In some situations when adding folders to the database I want to exclude certain subfolders.
They are named like "Analog Neg 12, Analog SW 24" etc. I have added an exception (beside others) under Preferences/Indexing/Skip these folders: \\Analog$; but it doesnt work.
Looking at the help I now see that it says
Quote"With the regular expression \\CaptureOne$ you can instruct IMatch to skip folders ending in CaptureOne"
Means in my case it skips folders ending in "Analog". Is this really correct? Any way to tell IM to skip folders staring with certain characters?


Mario

When you use this regexp: \\Analog$ it will skip only folders named \\Analog, not ending in analog.
The $ means "ending with" but you also demand that there is a \ in front of Analog, so, for example, "\My Analog" will not match.

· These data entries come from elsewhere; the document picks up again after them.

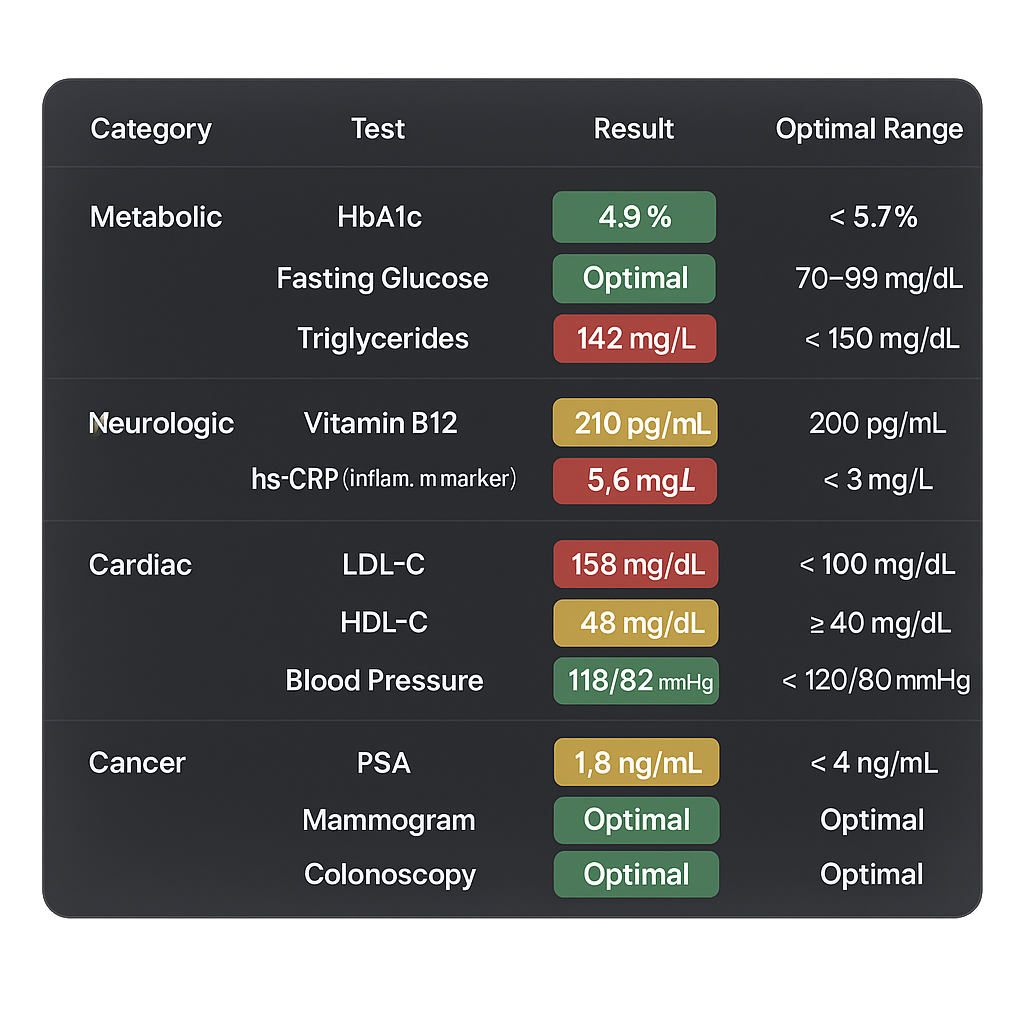Click the Fasting Glucose Optimal result badge
The image size is (1024, 1024).
pos(634,278)
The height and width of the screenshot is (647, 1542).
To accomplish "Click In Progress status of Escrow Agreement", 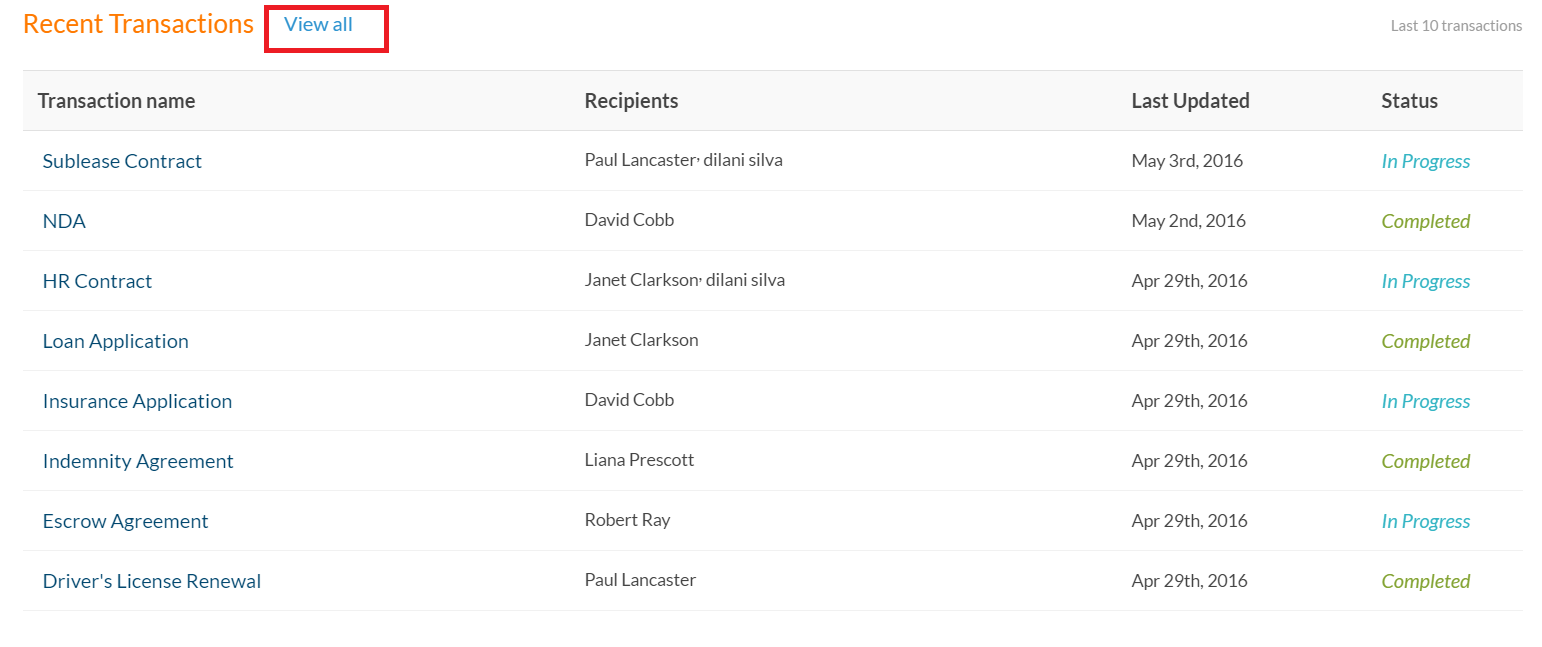I will coord(1425,521).
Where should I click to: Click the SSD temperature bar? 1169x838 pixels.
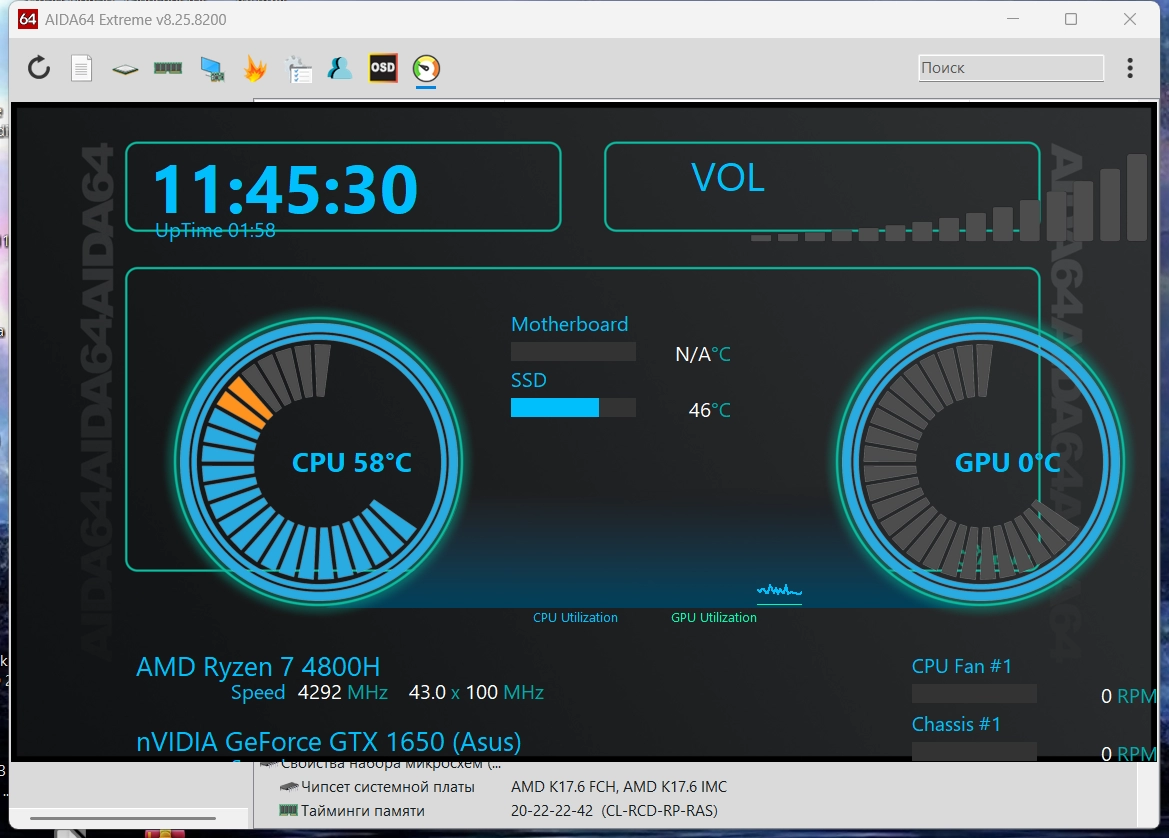573,407
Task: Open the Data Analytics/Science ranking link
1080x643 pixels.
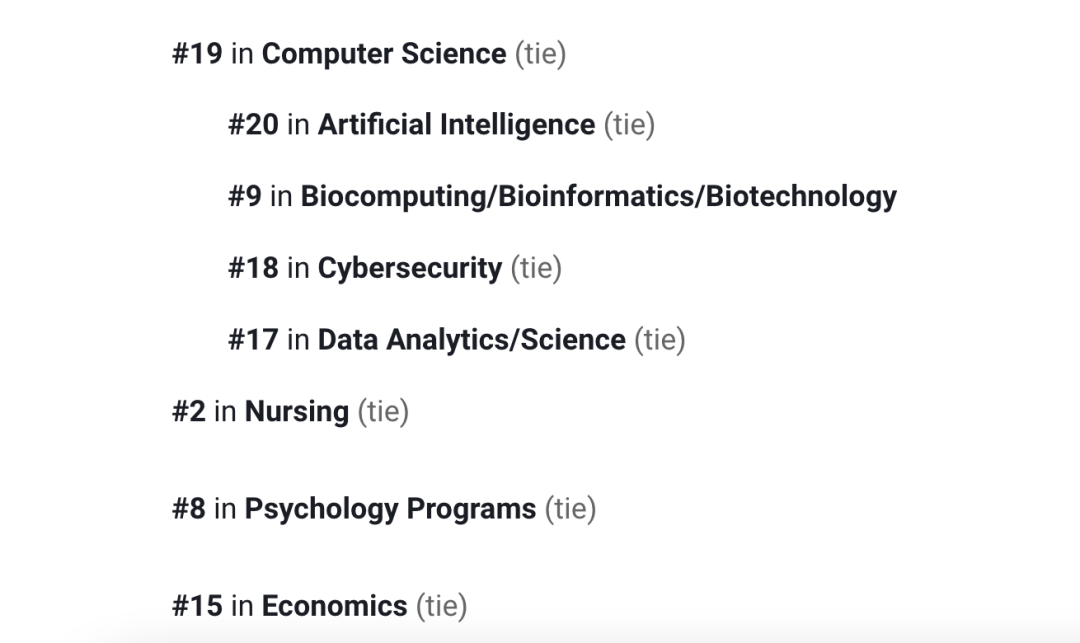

QuoteAny way to tell IM to skip folders staring with certain characters?

Sure. And much more.

See Regular Expressions in the IMatch help.

^Analog finds all strings starting with the word Analog.
\\^Analog finds all folders with \Analog somewhere.
Etc.

Read the help, use the RegExp Tester app including in IMatch (App Manager) to try your expressions out, then update the folder exclusion.

NOTE: Things twice before you do this. It is generally not a good idea to mix managed (in IMatch) and unmanaged folders. IMatch does not know about the folders, does not track them, may get confusing messages for changes in folders it does not know anything about etc.

The ability to exclude folders was added years ago to handle annoying applications which insist on creating folders with proprietary "config" or "settings" file in every folder the user touches.


mopperle

Thanks Mario, the expression \^Analog did the trick. I'm simply not used to syntax of the Pearl language, more to "standard" things like * as a wildcard in e.g. the MS Windows search.

Mario

Quote from: mopperle on February 13, 2025, 04:11:50 PMThanks Mario, the expression \^Analog did the trick. I'm simply not used to syntax of the Pearl language, more to "standard" things like * as a wildcard in e.g. the MS Windows search.
Regular expressions are universal, with some dialect-specific differences (e.g. Perl vs. JavaScript).

Simple wildcards like * or ? are very limited, regular expressions are way more powerful. And often the only way to do things, e.g. for detecting versions with variations of file names.

They might look a bit strange at first, and people can construct really complex regular expressions to solve specific problems.
For IMatch, simple things like

^ABC (starts with ABC)
ABC$ (ends with ABC)
^ABC$ (exactly ABC)

and some variants which allow for specific numbers or any number of characters and digits following e.g. a file name (for versioning) easy to understand.